[Start of Attachment]

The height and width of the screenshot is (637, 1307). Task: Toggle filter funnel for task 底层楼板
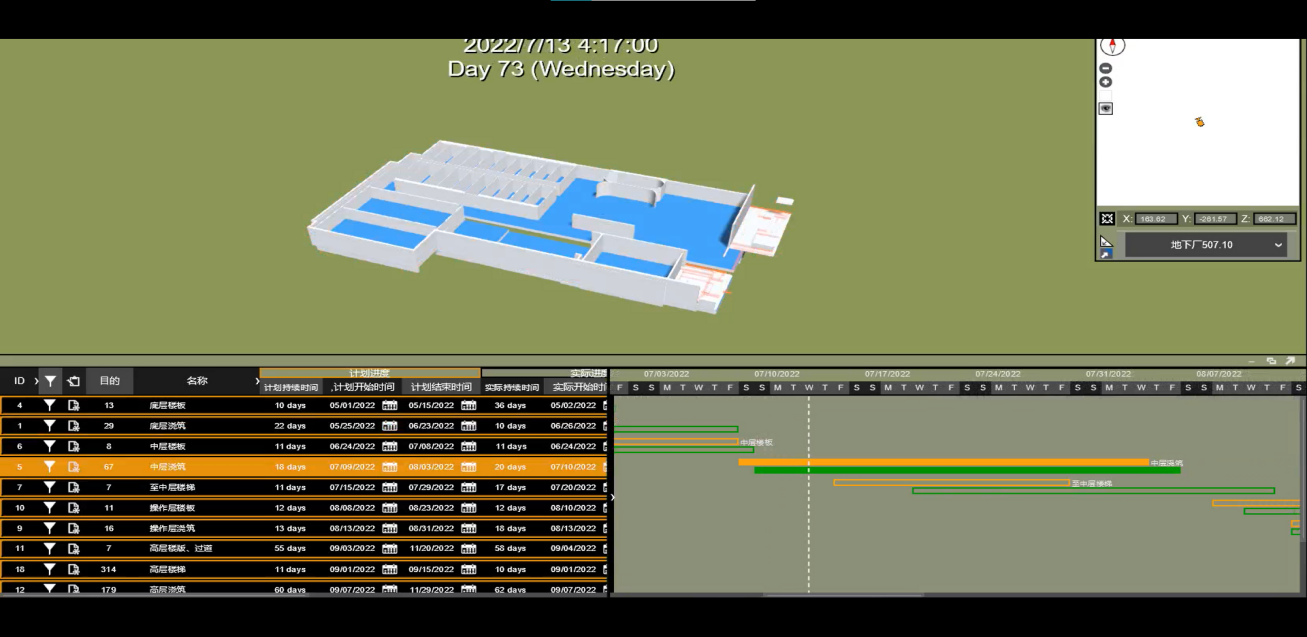pos(50,406)
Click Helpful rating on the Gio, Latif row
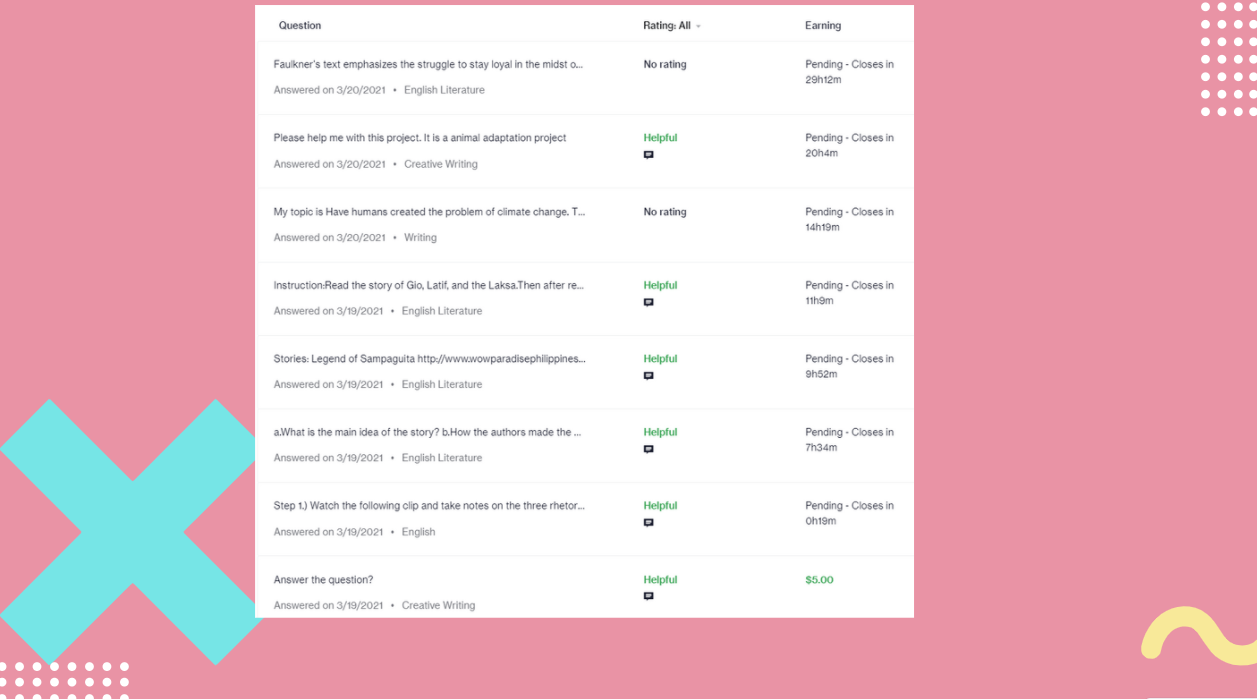The width and height of the screenshot is (1257, 699). coord(660,285)
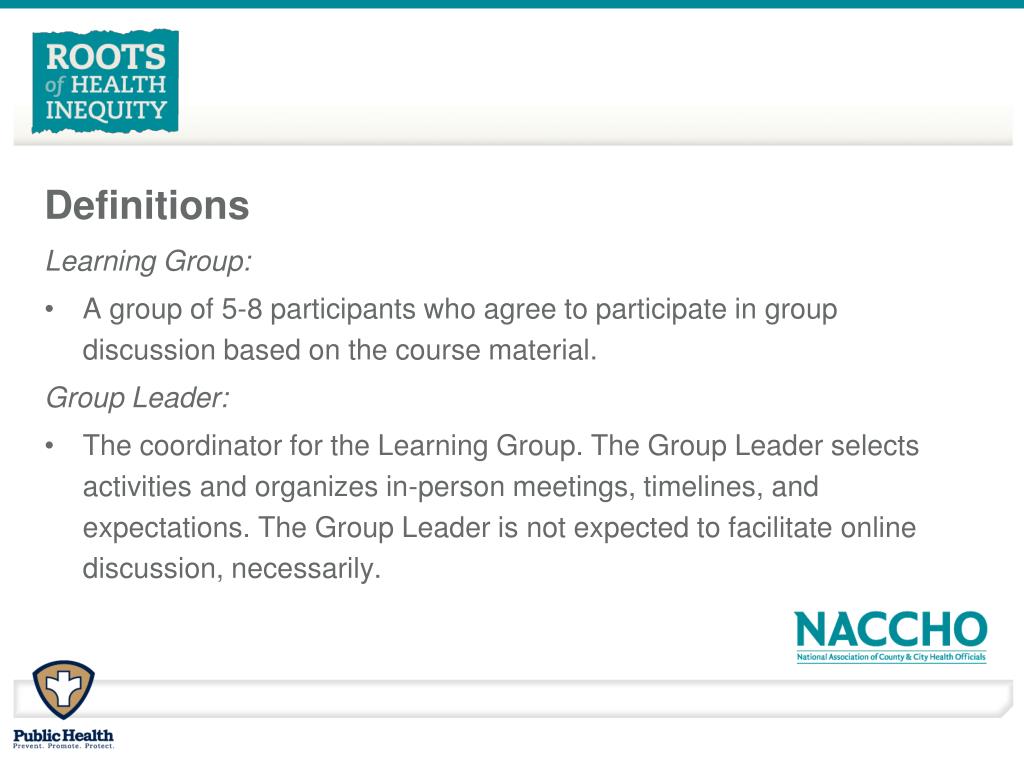
Task: Click the word 'INEQUITY' in the logo
Action: [x=106, y=110]

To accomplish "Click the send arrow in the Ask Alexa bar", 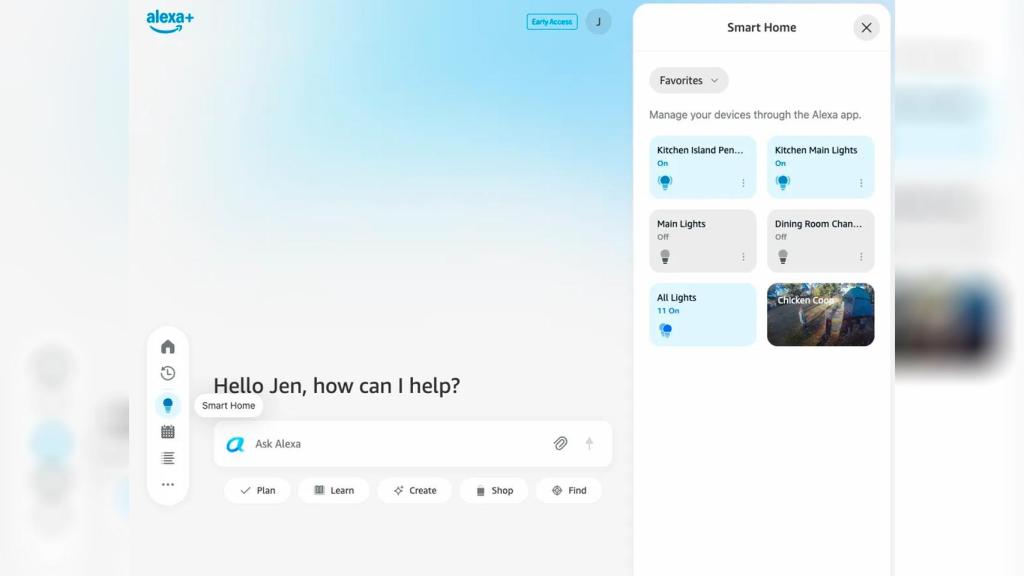I will click(589, 443).
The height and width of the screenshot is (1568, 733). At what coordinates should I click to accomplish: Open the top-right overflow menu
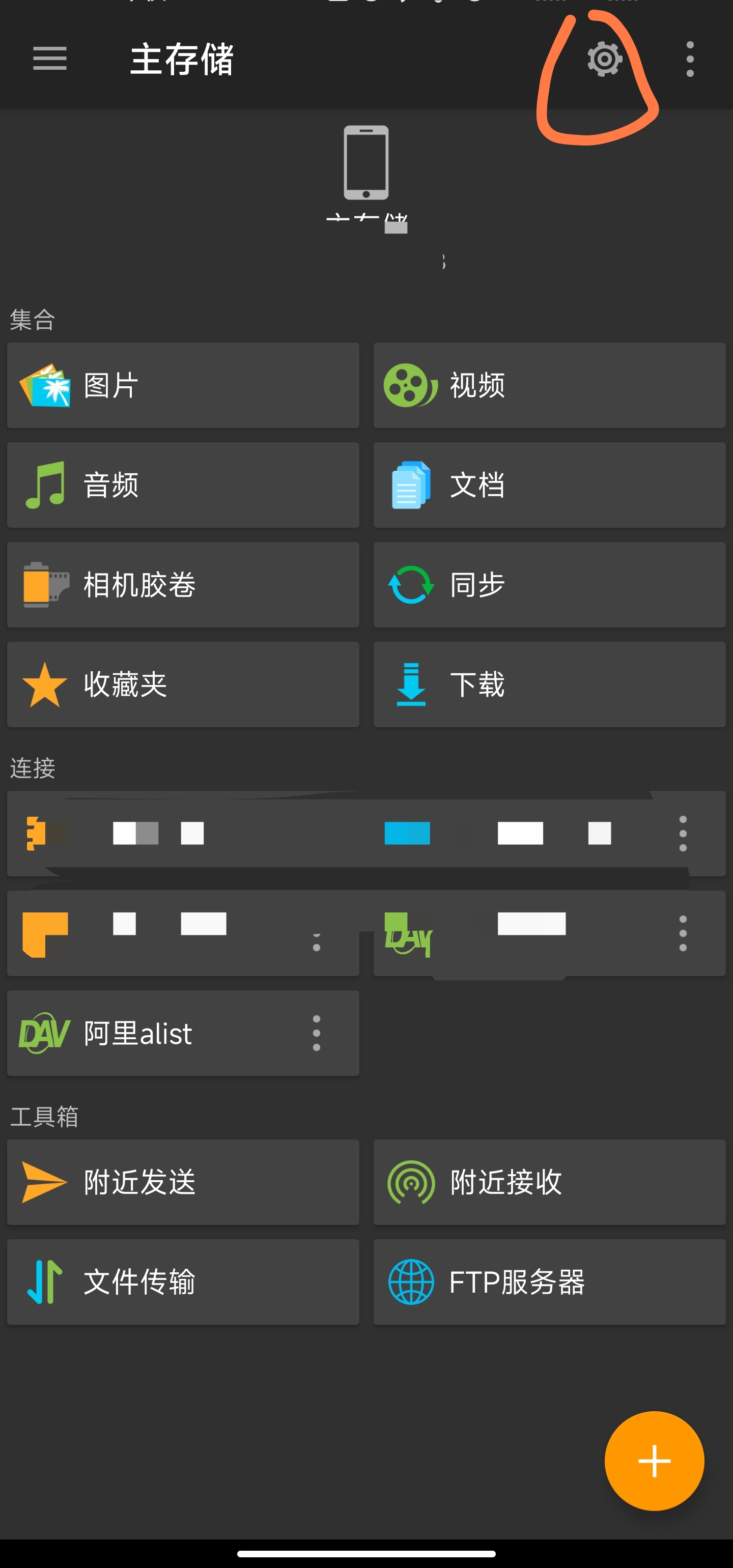pos(690,59)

[End of Attachment]

◆ **PROBLEM DESCRIPTION**: Restate word for word the lines from the one containing "The height and width of the screenshot is (1568, 733)." through the end of the material above, both included, and nothing besides; drop the pictures.

◆ **ANSWER TO THIS PROBLEM**:
The height and width of the screenshot is (1568, 733). At what coordinates should I click to accomplish: Open the top-right overflow menu
pos(690,59)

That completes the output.